» Task input:
'''
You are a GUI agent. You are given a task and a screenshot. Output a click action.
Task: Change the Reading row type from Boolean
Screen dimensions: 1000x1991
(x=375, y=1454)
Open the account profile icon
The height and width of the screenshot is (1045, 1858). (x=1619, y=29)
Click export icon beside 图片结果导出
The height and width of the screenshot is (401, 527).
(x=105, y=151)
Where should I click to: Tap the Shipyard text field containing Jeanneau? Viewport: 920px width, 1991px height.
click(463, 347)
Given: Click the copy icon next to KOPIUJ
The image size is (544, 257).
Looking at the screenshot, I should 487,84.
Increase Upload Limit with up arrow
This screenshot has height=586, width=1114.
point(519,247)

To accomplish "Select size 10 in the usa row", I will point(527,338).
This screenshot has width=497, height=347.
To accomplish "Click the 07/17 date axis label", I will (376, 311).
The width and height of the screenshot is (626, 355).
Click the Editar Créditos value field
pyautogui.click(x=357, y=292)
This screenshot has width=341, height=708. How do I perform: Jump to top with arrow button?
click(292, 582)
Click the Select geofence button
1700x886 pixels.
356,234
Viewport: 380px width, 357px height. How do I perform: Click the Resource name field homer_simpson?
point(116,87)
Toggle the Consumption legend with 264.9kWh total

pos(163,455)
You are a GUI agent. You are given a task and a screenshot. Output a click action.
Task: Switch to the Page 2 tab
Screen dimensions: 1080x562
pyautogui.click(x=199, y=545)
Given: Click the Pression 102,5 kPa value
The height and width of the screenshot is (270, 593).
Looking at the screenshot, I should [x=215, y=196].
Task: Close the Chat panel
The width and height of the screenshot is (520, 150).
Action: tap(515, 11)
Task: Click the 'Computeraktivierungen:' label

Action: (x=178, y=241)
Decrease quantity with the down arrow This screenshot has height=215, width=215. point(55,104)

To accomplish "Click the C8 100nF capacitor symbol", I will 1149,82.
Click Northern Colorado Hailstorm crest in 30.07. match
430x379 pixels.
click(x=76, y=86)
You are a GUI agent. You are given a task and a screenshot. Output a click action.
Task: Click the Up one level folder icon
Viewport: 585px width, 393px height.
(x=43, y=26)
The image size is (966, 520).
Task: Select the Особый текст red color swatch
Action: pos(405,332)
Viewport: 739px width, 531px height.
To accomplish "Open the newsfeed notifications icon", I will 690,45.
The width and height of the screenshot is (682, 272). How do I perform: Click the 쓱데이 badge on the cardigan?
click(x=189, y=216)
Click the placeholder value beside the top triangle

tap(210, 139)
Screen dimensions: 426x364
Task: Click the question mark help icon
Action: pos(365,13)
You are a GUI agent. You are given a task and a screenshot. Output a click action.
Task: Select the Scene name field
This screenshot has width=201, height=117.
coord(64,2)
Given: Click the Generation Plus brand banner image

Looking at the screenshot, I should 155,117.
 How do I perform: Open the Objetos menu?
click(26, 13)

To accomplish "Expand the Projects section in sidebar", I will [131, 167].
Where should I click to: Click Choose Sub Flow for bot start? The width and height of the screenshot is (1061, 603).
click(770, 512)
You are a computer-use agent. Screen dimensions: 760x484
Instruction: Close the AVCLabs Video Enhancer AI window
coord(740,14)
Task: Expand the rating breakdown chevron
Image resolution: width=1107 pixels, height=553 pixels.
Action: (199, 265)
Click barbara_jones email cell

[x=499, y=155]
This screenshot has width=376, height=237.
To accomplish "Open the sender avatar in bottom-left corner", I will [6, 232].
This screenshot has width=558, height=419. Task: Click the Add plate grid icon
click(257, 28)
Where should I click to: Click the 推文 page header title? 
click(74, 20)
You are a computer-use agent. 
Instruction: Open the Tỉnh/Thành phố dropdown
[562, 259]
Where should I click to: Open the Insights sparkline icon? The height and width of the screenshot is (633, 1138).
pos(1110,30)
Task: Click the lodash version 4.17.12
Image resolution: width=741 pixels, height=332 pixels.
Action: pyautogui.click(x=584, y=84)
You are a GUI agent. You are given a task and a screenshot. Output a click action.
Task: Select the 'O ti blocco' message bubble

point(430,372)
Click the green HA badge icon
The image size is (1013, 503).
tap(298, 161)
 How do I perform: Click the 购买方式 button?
'''
» Required task:
Copy out every entry above word for word, leaving nothing out and changing nothing.

» Result of this task:
You are a GUI agent. You are given a task and a screenshot. Output a click action.
Task: Change the Reading row type from Boolean
Screen dimensions: 1000x1991
(x=375, y=1454)
Open the account profile icon
The height and width of the screenshot is (1045, 1858). (x=1619, y=29)
Click export icon beside 图片结果导出
The height and width of the screenshot is (401, 527).
(x=105, y=151)
Where should I click to: Tap the Shipyard text field containing Jeanneau? Viewport: 920px width, 1991px height.
click(463, 347)
Given: Click the copy icon next to KOPIUJ
The image size is (544, 257).
Looking at the screenshot, I should 487,84.
Increase Upload Limit with up arrow
This screenshot has height=586, width=1114.
point(519,247)

To accomplish "Select size 10 in the usa row", I will point(527,338).
This screenshot has width=497, height=347.
To accomplish "Click the 07/17 date axis label", I will (376, 311).
The width and height of the screenshot is (626, 355).
Click the Editar Créditos value field
pyautogui.click(x=357, y=292)
This screenshot has width=341, height=708. How do I perform: Jump to top with arrow button?
click(292, 582)
Click the Select geofence button
1700x886 pixels.
356,234
Viewport: 380px width, 357px height. How do I perform: Click the Resource name field homer_simpson?
point(116,87)
Toggle the Consumption legend with 264.9kWh total

pos(163,455)
You are a GUI agent. You are given a task and a screenshot. Output a click action.
Task: Switch to the Page 2 tab
Screen dimensions: 1080x562
pyautogui.click(x=199, y=545)
Given: Click the Pression 102,5 kPa value
The height and width of the screenshot is (270, 593).
Looking at the screenshot, I should [x=215, y=196].
Task: Close the Chat panel
The width and height of the screenshot is (520, 150).
Action: tap(515, 11)
Task: Click the 'Computeraktivierungen:' label

Action: (x=178, y=241)
Decrease quantity with the down arrow This screenshot has height=215, width=215. point(55,104)

To accomplish "Click the C8 100nF capacitor symbol", I will 1149,82.
Click Northern Colorado Hailstorm crest in 30.07. match
430x379 pixels.
click(x=76, y=86)
You are a GUI agent. You are given a task and a screenshot. Output a click action.
Task: Click the Up one level folder icon
Viewport: 585px width, 393px height.
(x=43, y=26)
The image size is (966, 520).
Task: Select the Особый текст red color swatch
Action: pos(405,332)
Viewport: 739px width, 531px height.
To accomplish "Open the newsfeed notifications icon", I will 690,45.
The width and height of the screenshot is (682, 272). How do I perform: Click the 쓱데이 badge on the cardigan?
click(x=189, y=216)
Click the placeholder value beside the top triangle

tap(210, 139)
Screen dimensions: 426x364
Task: Click the question mark help icon
Action: pos(365,13)
You are a GUI agent. You are given a task and a screenshot. Output a click action.
Task: Select the Scene name field
This screenshot has width=201, height=117.
coord(64,2)
Given: Click the Generation Plus brand banner image

Looking at the screenshot, I should 155,117.
 How do I perform: Open the Objetos menu?
click(26, 13)

To accomplish "Expand the Projects section in sidebar", I will [131, 167].
Where should I click to: Click Choose Sub Flow for bot start? The width and height of the screenshot is (1061, 603).
click(770, 512)
You are a computer-use agent. Screen dimensions: 760x484
Instruction: Close the AVCLabs Video Enhancer AI window
coord(740,14)
Task: Expand the rating breakdown chevron
Image resolution: width=1107 pixels, height=553 pixels.
Action: (199, 265)
Click barbara_jones email cell

[x=499, y=155]
This screenshot has width=376, height=237.
To accomplish "Open the sender avatar in bottom-left corner", I will [6, 232].
This screenshot has width=558, height=419. Task: Click the Add plate grid icon
click(257, 28)
Where should I click to: Click the 推文 page header title? 
click(74, 20)
You are a computer-use agent. 
Instruction: Open the Tỉnh/Thành phố dropdown
[562, 259]
Where should I click to: Open the Insights sparkline icon? The height and width of the screenshot is (633, 1138).
pos(1110,30)
Task: Click the lodash version 4.17.12
Image resolution: width=741 pixels, height=332 pixels.
Action: pyautogui.click(x=584, y=84)
You are a GUI agent. You are given a task and a screenshot. Output a click action.
Task: Select the 'O ti blocco' message bubble

point(430,372)
Click the green HA badge icon
The image size is (1013, 503).
tap(298, 161)
 How do I perform: Click the 购买方式 button?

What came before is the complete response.